Task 1: Copy out everything in the post on crafting recipes below, from "The recipe for 1 Iron" down to "player can craft?".
Task 2: In the post on crafting recipes below, what does it take to make 1 Electronic Circuit?

Text passage:
The recipe for 1 Iron Gear Wheel is: 2 Iron Plates. The recipe for 1 Electronic Circuit is: 1 Iron Plate and 3 Copper Cables. The recipe for 2 Copper Cables is: 1 Copper Plate. The recipe for 1 Inserter is: 1 Iron Plate, 1 Iron Gear Wheel, and 1 Electronic Circuit.
What is the maximum amount of Inserters the player can craft?
Expected Response: Able to craft 250 Inserter.
In the Prompt #1, almost all models were able to decern that only 1 inserter could be crafted. Right as I was about to formally benchmark the models, GPT-4o decided to perform the heuristic wrong, but would have otherwise reported 1.
Where as all models failed in Prompt #2 when the player inventory had intemediary products.
Surprisingly, the heuristics for this optimization problem is simple; Craft how many inserters you can first, subtract that from the model, and review what intemediary product is needed.

Stored data:
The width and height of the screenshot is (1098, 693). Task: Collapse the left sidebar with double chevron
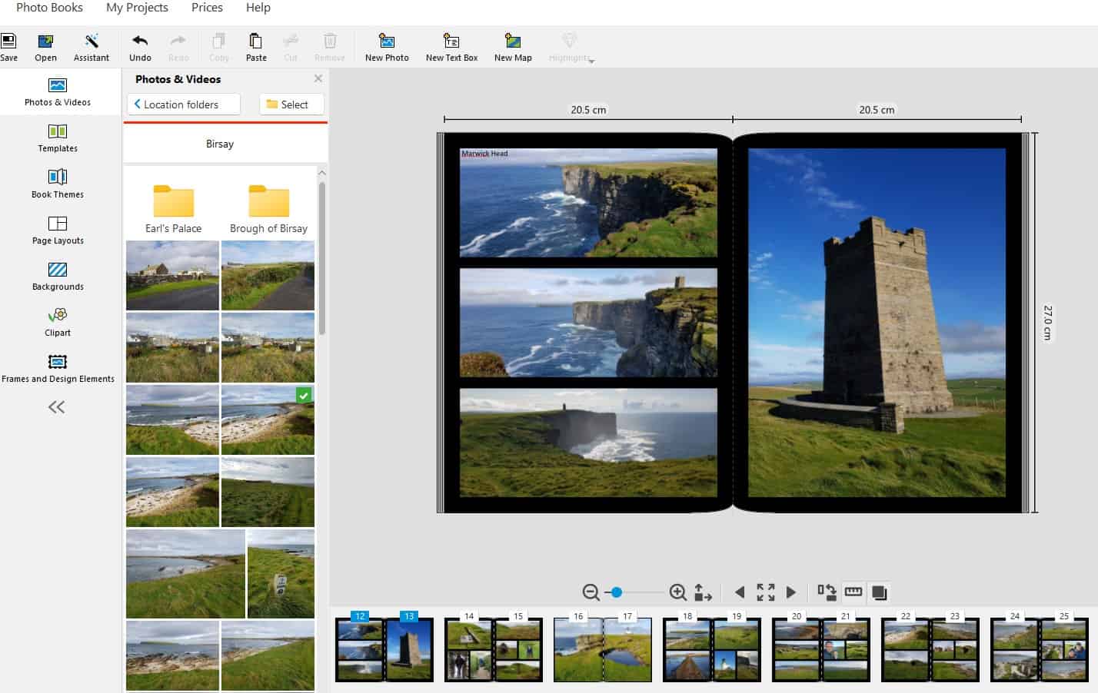pyautogui.click(x=57, y=407)
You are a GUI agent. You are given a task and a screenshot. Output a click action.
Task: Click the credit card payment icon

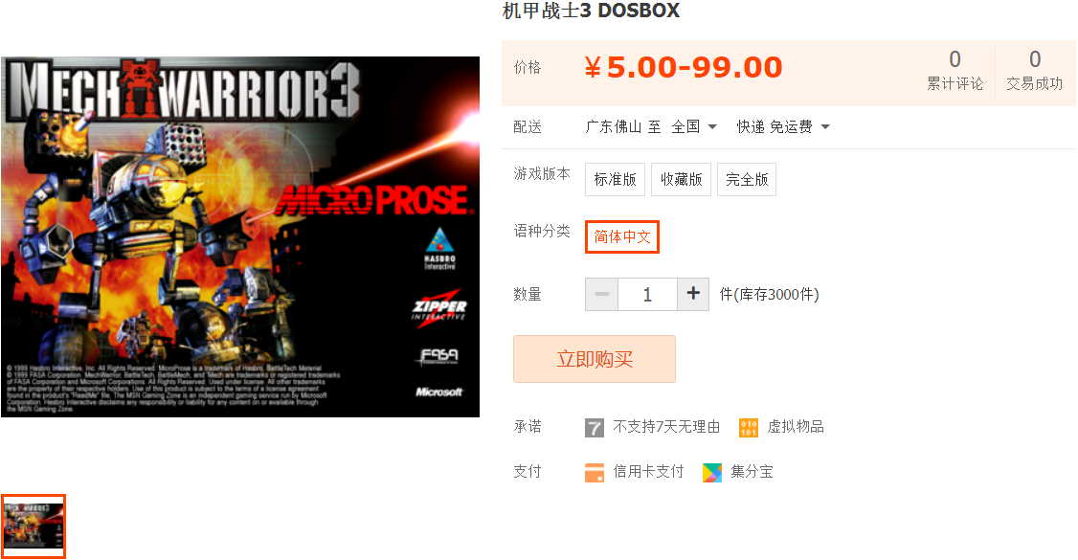tap(594, 472)
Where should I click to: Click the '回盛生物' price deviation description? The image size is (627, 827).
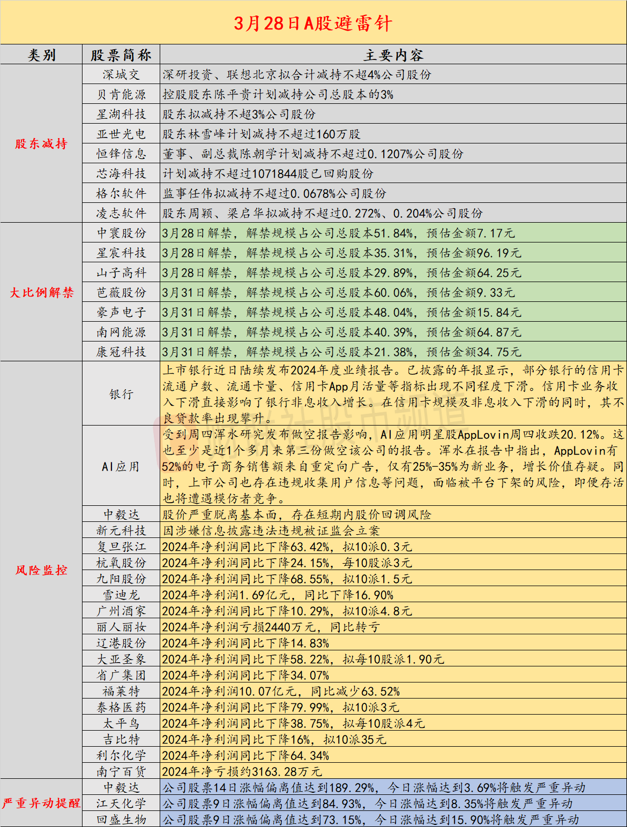[371, 820]
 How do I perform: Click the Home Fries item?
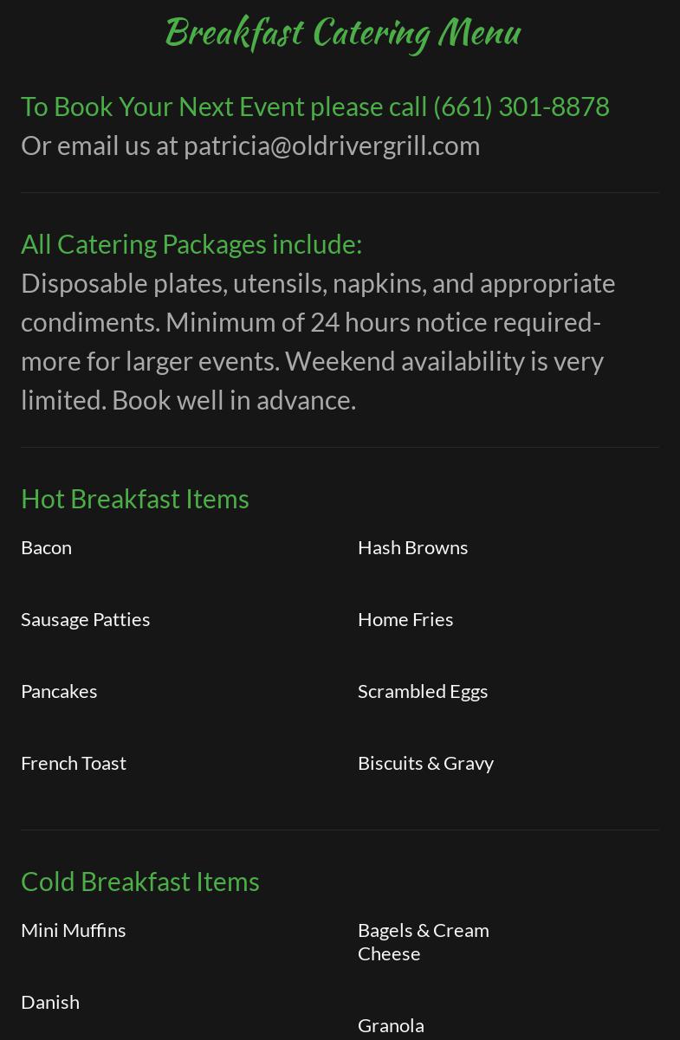click(x=405, y=619)
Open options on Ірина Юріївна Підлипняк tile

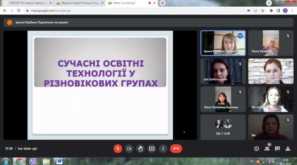240,36
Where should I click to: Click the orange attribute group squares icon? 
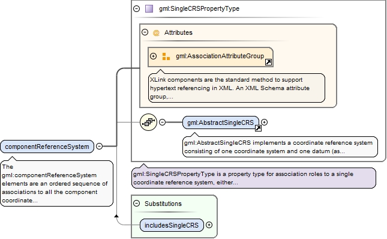coord(166,56)
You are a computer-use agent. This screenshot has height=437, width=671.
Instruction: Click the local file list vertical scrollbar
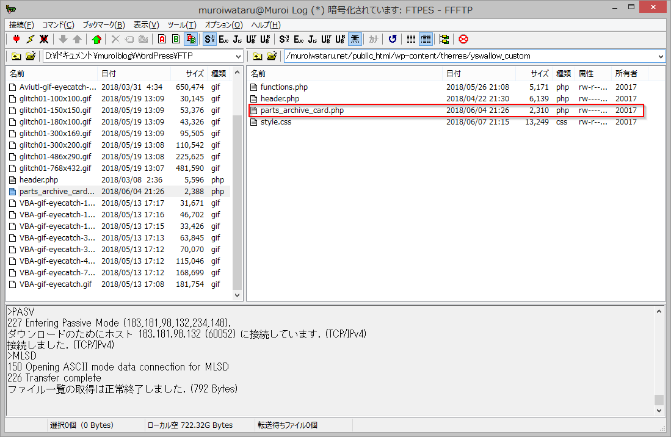(238, 183)
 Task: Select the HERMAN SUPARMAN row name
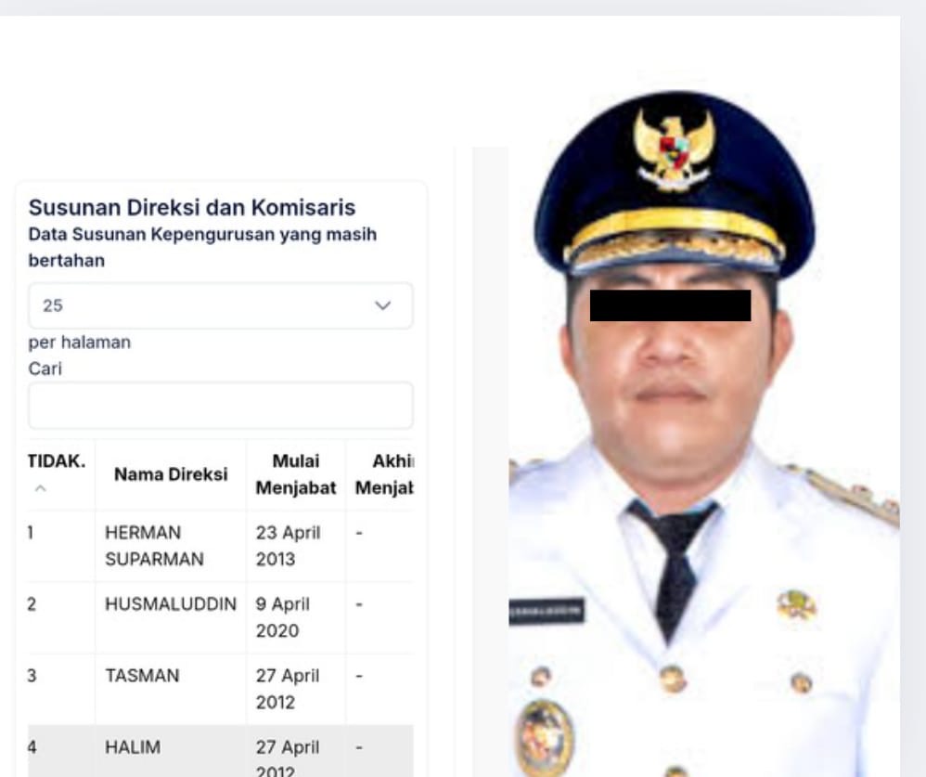pos(154,546)
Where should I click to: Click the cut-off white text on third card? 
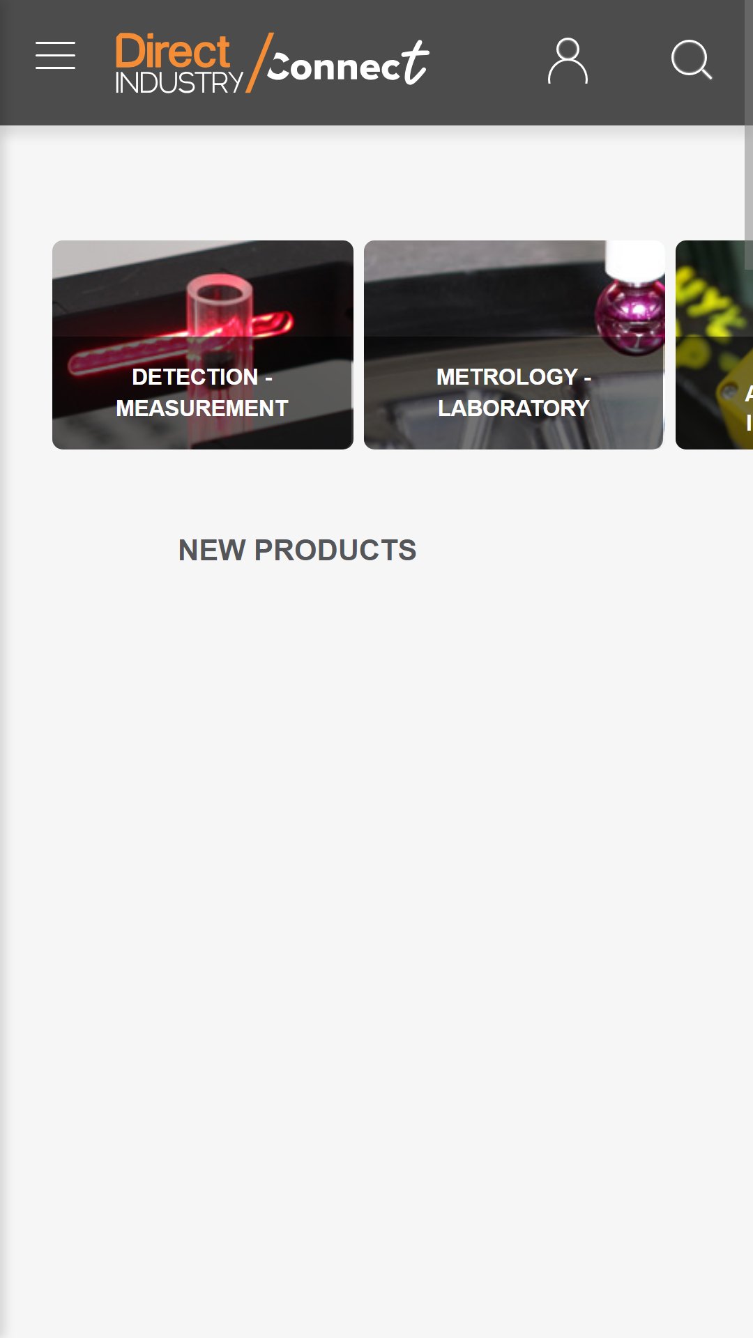click(x=749, y=408)
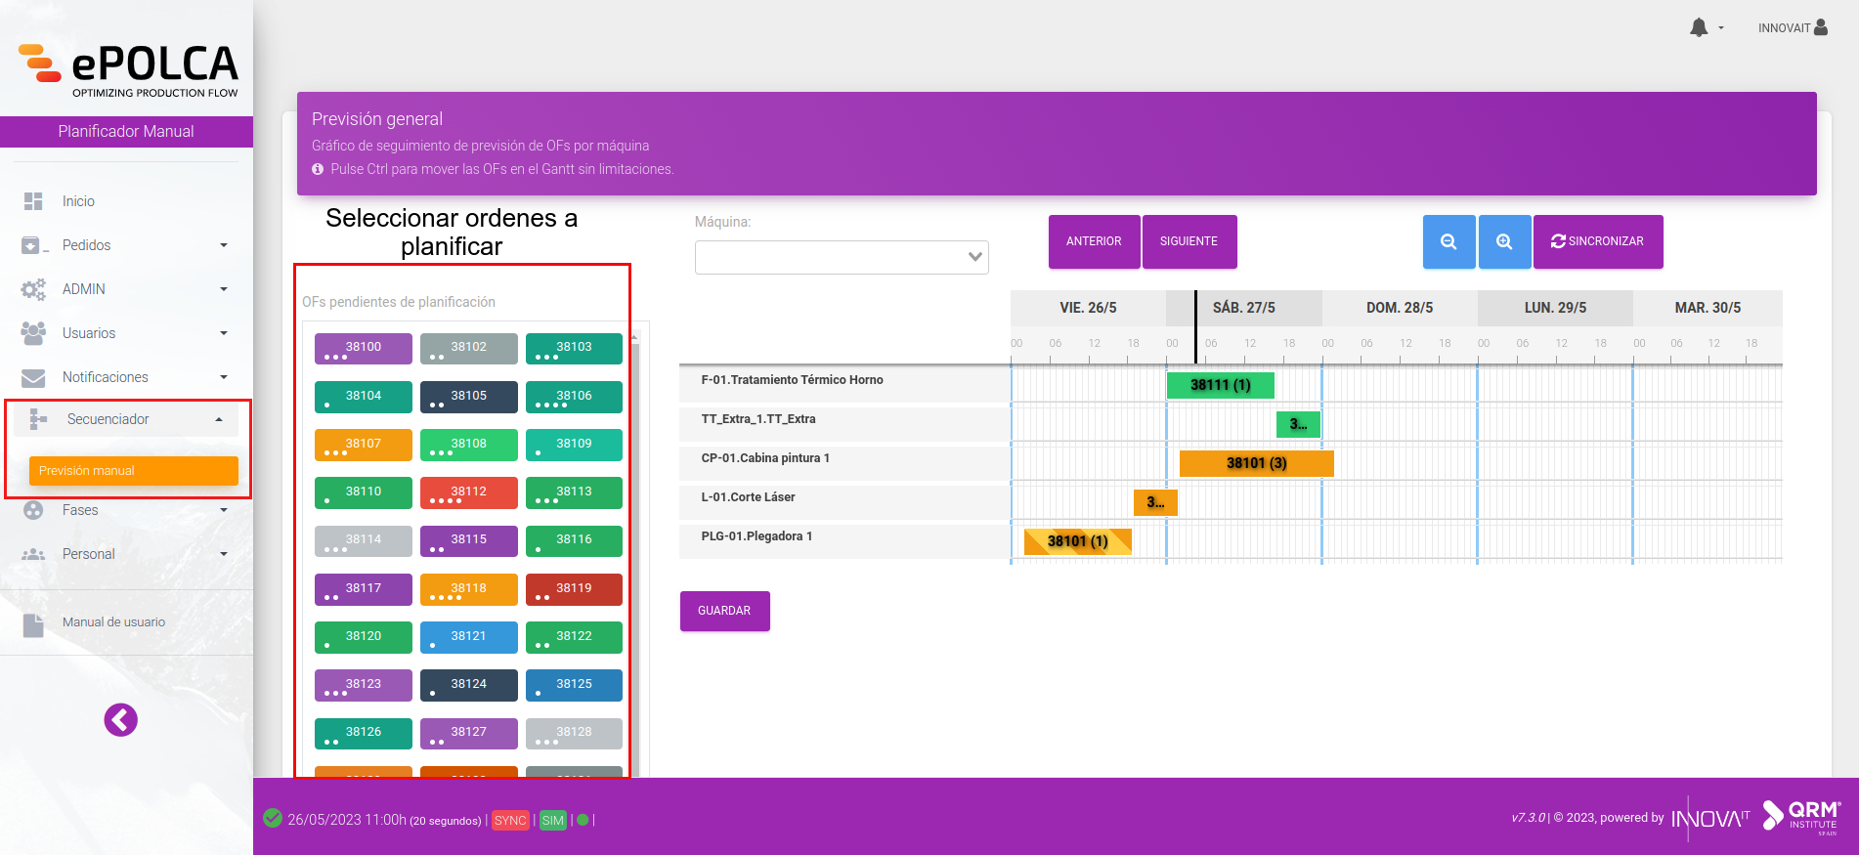The image size is (1859, 855).
Task: Click the zoom in magnifier button
Action: (1504, 241)
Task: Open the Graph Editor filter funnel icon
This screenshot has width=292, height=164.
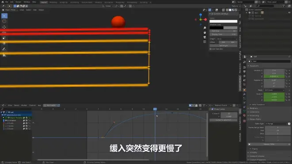Action: click(204, 105)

Written response 1:
The recipe for 1 Iron Gear Wheel is: 2 Iron Plates. The recipe for 1 Electronic Circuit is: 1 Iron Plate and 3 Copper Cables. The recipe for 2 Copper Cables is: 1 Copper Plate. The recipe for 1 Inserter is: 1 Iron Plate, 1 Iron Gear Wheel, and 1 Electronic Circuit.
What is the maximum amount of Inserters the player can craft?

Written response 2: 1 Iron Plate and 3 Copper Cables.